When the chef's special at the local diner makes us ill, we don't order it in the future. But we'll step up to the plate time and time again after being beaned with a baseball. Clearly, people hang onto some bad associations and disregard others. Now, new research shows that's true for social groups too: whites and blacks are much more likely to hold onto negative associations of each other than to those within their own race.
In the animal world, such distinctions may result from evolution. Like us, rats learn by association, and studies indicate these associations may aid survival. When the rodents drink poisoned sugar water that makes them nauseous, for example, they're likely to avoid such "treats" for a while. But when the poison is substituted with foot shocks, the rats continue to go back for the sweet stuff. From an evolutionary perspective, this selectivity makes sense: Poisonous food is a much bigger problem than shocks in the wild. Mahzarin Banaji, a psychologist at Harvard University in Cambridge, Massachusetts, and colleagues examined whether the same selectivity applied to human race relations.
To test this, the researchers had black and white undergraduates view pictures of black and white adult males with neutral expressions. To associate these images with a negative experience, half the images of both races were paired with a mild shock. Past studies that used similar images without shocks suggested whites were more fearful when shown pictures of blacks than whites. The opposite was true of blacks.
The new question was how long this pattern would persist. So the undergrads were shown the images again, this time without the shocks. Fear responses were measured using electrodes that tracked the activity of sweat glands. Whites were no longer scared when they saw pictures of whites, and blacks weren't scared of fellow blacks. But surprisingly, whites continued to show a fear response when shown pictures of blacks, and vice versa, they report 29 July in Science.

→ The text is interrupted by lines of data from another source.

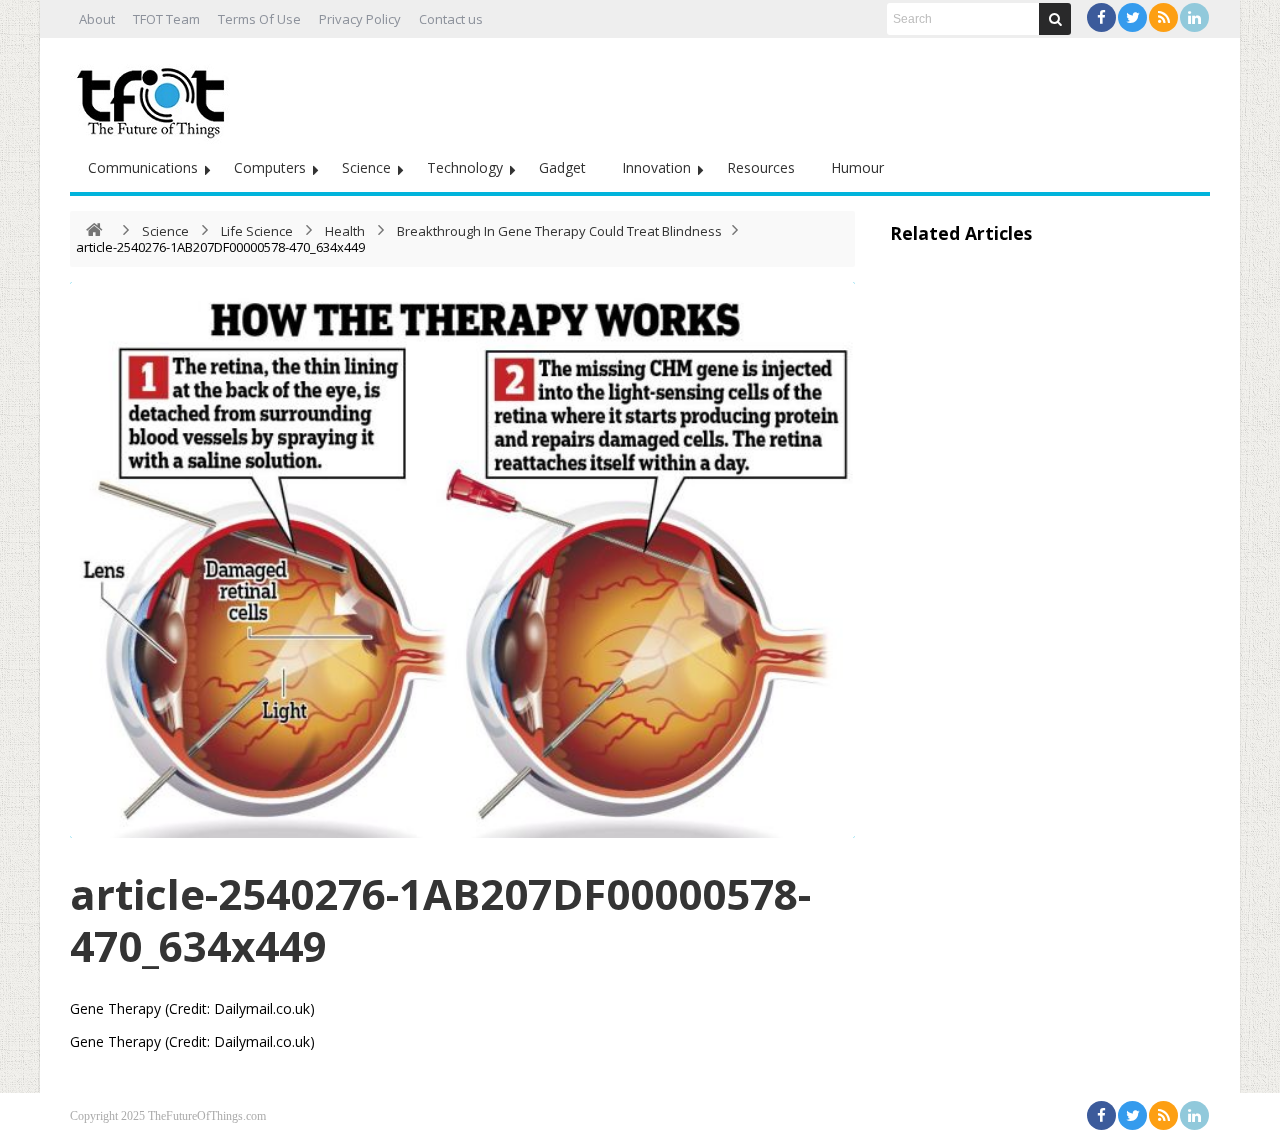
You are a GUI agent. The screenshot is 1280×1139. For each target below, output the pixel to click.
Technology (465, 167)
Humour (857, 167)
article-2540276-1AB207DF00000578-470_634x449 (440, 919)
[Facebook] (1101, 17)
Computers (270, 167)
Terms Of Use (259, 19)
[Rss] (1163, 17)
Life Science (257, 231)
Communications (143, 167)
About (97, 19)
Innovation (656, 167)
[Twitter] (1132, 17)
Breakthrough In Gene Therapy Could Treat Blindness (559, 231)
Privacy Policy (360, 19)
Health (345, 231)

"We carry with us a baggage of the past," says Banaji, who believes that this natural inclination towards fearing "outsiders" may have developed for safety reasons that are no longer necessary. The team also found that individuals who had been involved in interracial romantic relationships show diminished magnitude of this fear bias. This suggests that experience can change negative associations of another race.
"It's a very clever study," says Michael Gazzaniga, a psychologist at Dartmouth College in Hanover, New Hampshire. "It's the kind of research that will really sort out the underlying mechanisms for why these prejudices are so hard to get rid of."